She put us on the train bound for St. Marys.

My sister borrowed five dollars and sent it to her. The woman returned the money.

Virginia then sent her enough red calico to make a dress.

The best friend I found in St. Marys, with the exception of Virginia, was my grandfather Tully.

He looms larger as the years pass. I was driven from one relative to another too young to work and too inexperienced to beg. The old man made of me a companion.

“Your dad'll be here in two weeks. It's glad I'll be to see him. I ain't had a decent dhrink in a month,” he said when I greeted him.

He had a home with his daughter. By some ingenuity he was always well supplied with liquor. He would shake his immense well-chiseled head, narrow his eyes, and bite two words often… “Kape dhrunk.”

It was the pastime in the wretched town for yokels to tease old Hughie Tully. So long as they bought drinks for the reveller everything was all right. If drinks were not forthcoming he would wander to another saloon.

I spent hours with him at the different bars.

Still a child, I learned quickly to drink and to observe, and to remember.

I developed early a capacity for remembered sorrow. It is possible that I have remembered too much.

“I like ye me boy,” the old man told me after the first week. He could not realize my great sense of freedom after the orphanage.

I was soon to know all the saloon ruffians in the town. A shrewd judge of my character, my grandfather told me something of each of them.

Outspoken and diplomatic, there was in him a quality which often pierced the heart of things.

He had at least one great quality—detachment. He did not live to please others.

“I'm jist plain Shanty Irish an' I'll go to hell when I die—so thire's no use to worry.”

He had been fond of my mother. He had no illusions about my father.
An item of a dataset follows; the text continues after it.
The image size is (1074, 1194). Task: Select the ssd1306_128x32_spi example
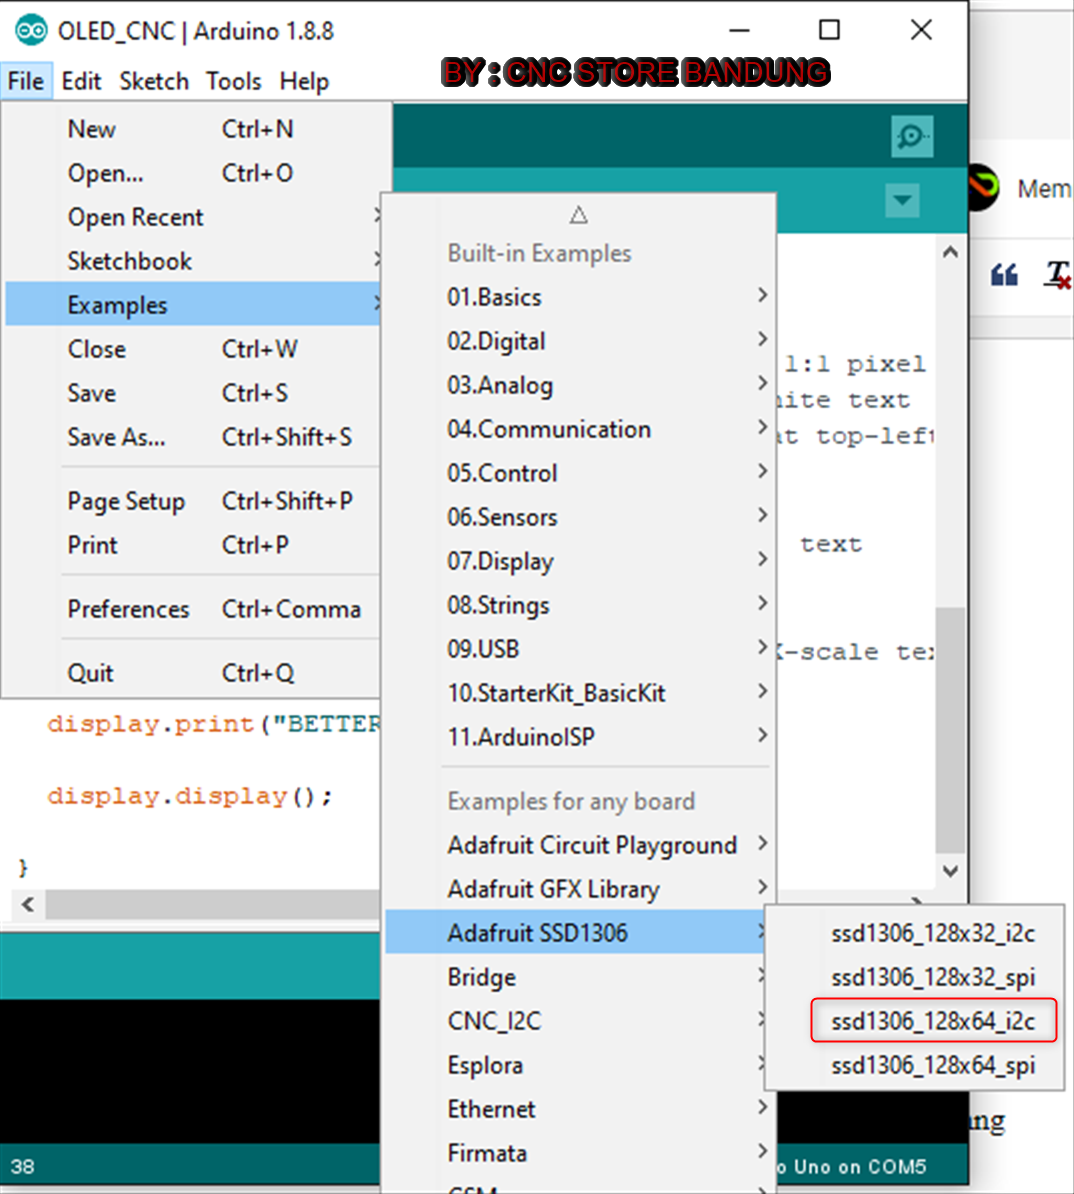click(932, 977)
A few days before his son came to town he said to me—“There's somethin' wrong with your dad—whin the Lord made him He forgot to take the shovel out of his brain—he's niver bin the man he mighta bin—but oh well—it wasn't yere mither's fault—she came to a sad ind—as wimmin do—.”

He pulled me toward him with a touch of blunt affection.

“But take not to heart what I say,”—his voice lowered, “she married yere father—a brave woman and a sad. Ye are like yere mither, me boy—yere worth the whole damn kit an' caboodle of 'em.” Wiping the beaded alcohol from his stubble of beard, “An' yere like me too—the quick timper yere mither had—an' the heavy heart. She worried too much—an' for what—for nary the good it did her.” He paused, “She's in the Glynwood graveyard now watchin' the frozen worms crawl in the winter time, and lookin' at the roots of daisies in the spring.” He rubbed the bottom of the whisky glass over the wet bar. “To hell wit' it all, me boy… to hell wit' it all.”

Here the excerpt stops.